Scale and Deposit Monitoring

Scale and deposit analysis involves examining deposits on heat exchange surfaces and piping systems to identify their composition and thickness. Techniques such as visual inspection, microscopy, and spectroscopic analysis serve in characterizing scale and deposits. Understanding the composition and morphology of deposits helps assess the effectiveness of scale inhibition strategies and guide maintenance activities.

Microbiological Testing of Cooling Tower Water

Microbiological testing entails analyzing water samples for the presence of bacteria, algae, fungi, and other microorganisms. Various techniques, including culture-based methods and molecular biology assays, help to detect and quantify microbial populations. This is important when checking the effectiveness of biocide treatment and preventing microbiological fouling. One common testing method is PTSA fluorometry. It involves adding PTSA, which is a fluorescent tracer, to the water sample. Microbes present in the water metabolize the tracer, resulting in the emission of fluorescence. By measuring the intensity of fluorescence, operators can estimate the level of microbial activity and adjust treatment accordingly.

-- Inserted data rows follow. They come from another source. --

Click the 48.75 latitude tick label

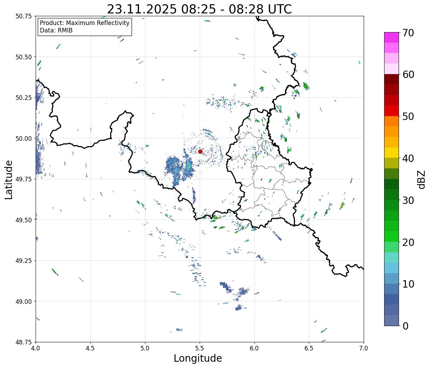24,342
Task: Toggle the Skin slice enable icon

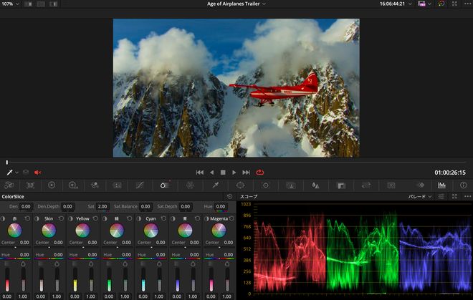Action: [36, 218]
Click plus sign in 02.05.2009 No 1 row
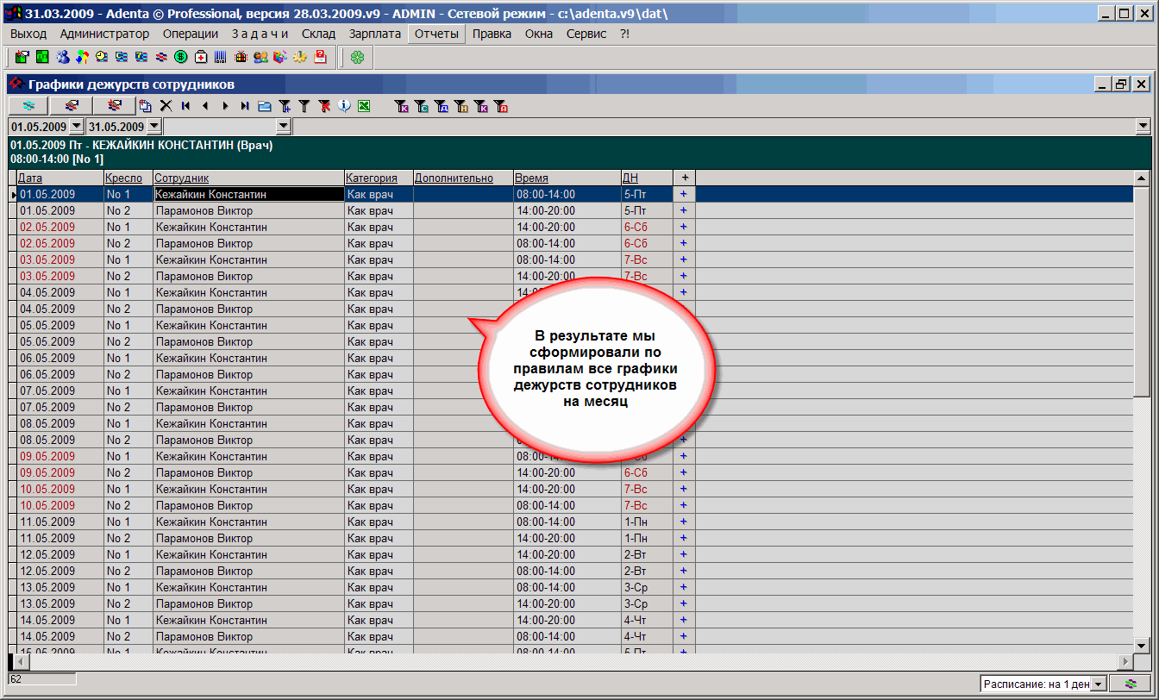Viewport: 1159px width, 700px height. 684,227
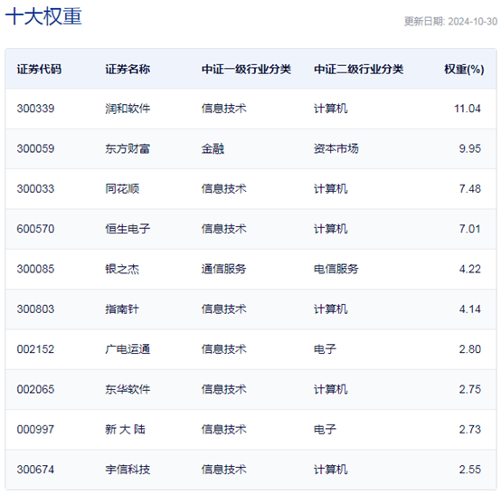The height and width of the screenshot is (495, 501).
Task: Click the 同花顺 stock name
Action: [x=122, y=188]
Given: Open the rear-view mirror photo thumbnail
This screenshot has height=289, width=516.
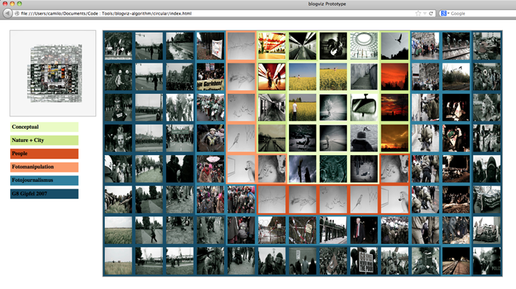Looking at the screenshot, I should click(x=364, y=107).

Cooling Tower Water Treatment Systems

Operators need to deploy various treatment systems because the problems associated with each cooling tower are unique. The following sections highlight common treatment approaches.

Chemical Treatment

  • Biocides: These are chemical agents that control microbial growth in cooling tower water. Oxidizing biocides like chlorine and bromine disrupt cellular processes in microorganisms. Meanwhile, non-oxidizing biocides like quaternary ammonium compounds and isothiazolinones inhibit microbial metabolism. Regular dosing of biocides prevents biofouling, slime formation, and the proliferation of pathogens like Legionella.
  • Corrosion Inhibitors: These inhibitors form a protective film on metal surfaces, thereby reducing the rate of electrochemical reactions. Inorganic inhibitors such as phosphates and silicates form insoluble precipitates on metal surfaces. On the other hand, organic inhibitors like azoles and phosphonates adsorb onto metal surfaces to form a barrier against corrosive agents.
  • Scale Inhibitors: Scale inhibitors prevent the precipitation and deposition of mineral scales on heat exchange surfaces and piping systems. Polyphosphates, phosphonates, and chelating agents sequester scale-forming ions, thereby preventing them from crystallizing and adhering to surfaces.

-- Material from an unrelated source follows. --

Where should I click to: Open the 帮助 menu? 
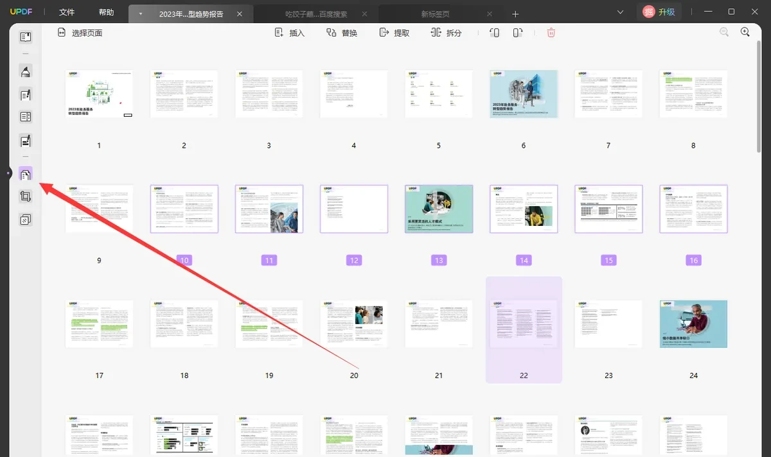click(107, 12)
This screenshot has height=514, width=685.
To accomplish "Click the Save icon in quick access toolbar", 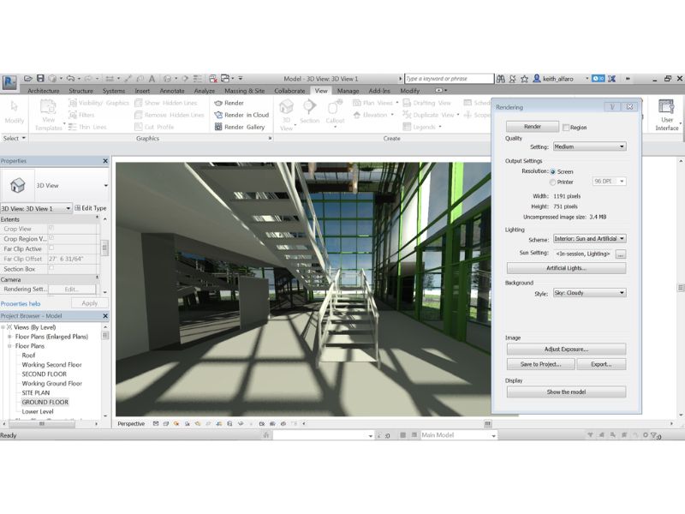I will pos(40,78).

Filtration of Cooling Tower Water

  • Sand Filters: Sand filters utilize layers of graded sand to remove suspended solids and particulate matter from cooling tower water. As water flows through the filter bed, solid particles are trapped. Thus improving clarity and reducing the risk of fouling in the system. Periodic backwashing or media replacement is necessary to maintain filtration efficiency.
  • Multimedia Filters: These perform the same function as sand filters but use a combination of multiple layers of different media. Examples are anthracite, sand, and garnet, which are used to achieve finer filtration and enhance particle removal efficiency. Usually, these filters serve as pre-treatment for other water treatment processes, such as ion exchange.

Ion Exchange

  • Deionization Resins: This resin removes cations and anions from water, producing ultra-pure water. Acid and caustic solutions exchange hydrogen and hydroxide ions, respectively, thereby restoring ion exchange capacity.
  • Softening Resins: These are typically based on sulfonated polystyrene or acrylic polymers. They exchange calcium and magnesium ions for sodium ions, softening water and minimizing scale formation. Brine or caustic soda regenerates softening resins and removes accumulated hardness ions, thus restoring resin capacity.


Generally, blowdowns are part of regular maintenance of cooling towers. They serve as a way to remove water from the system after it has accumulated heavy mineral or chemical contents. The spent water is disposed of and replaced with fresh water.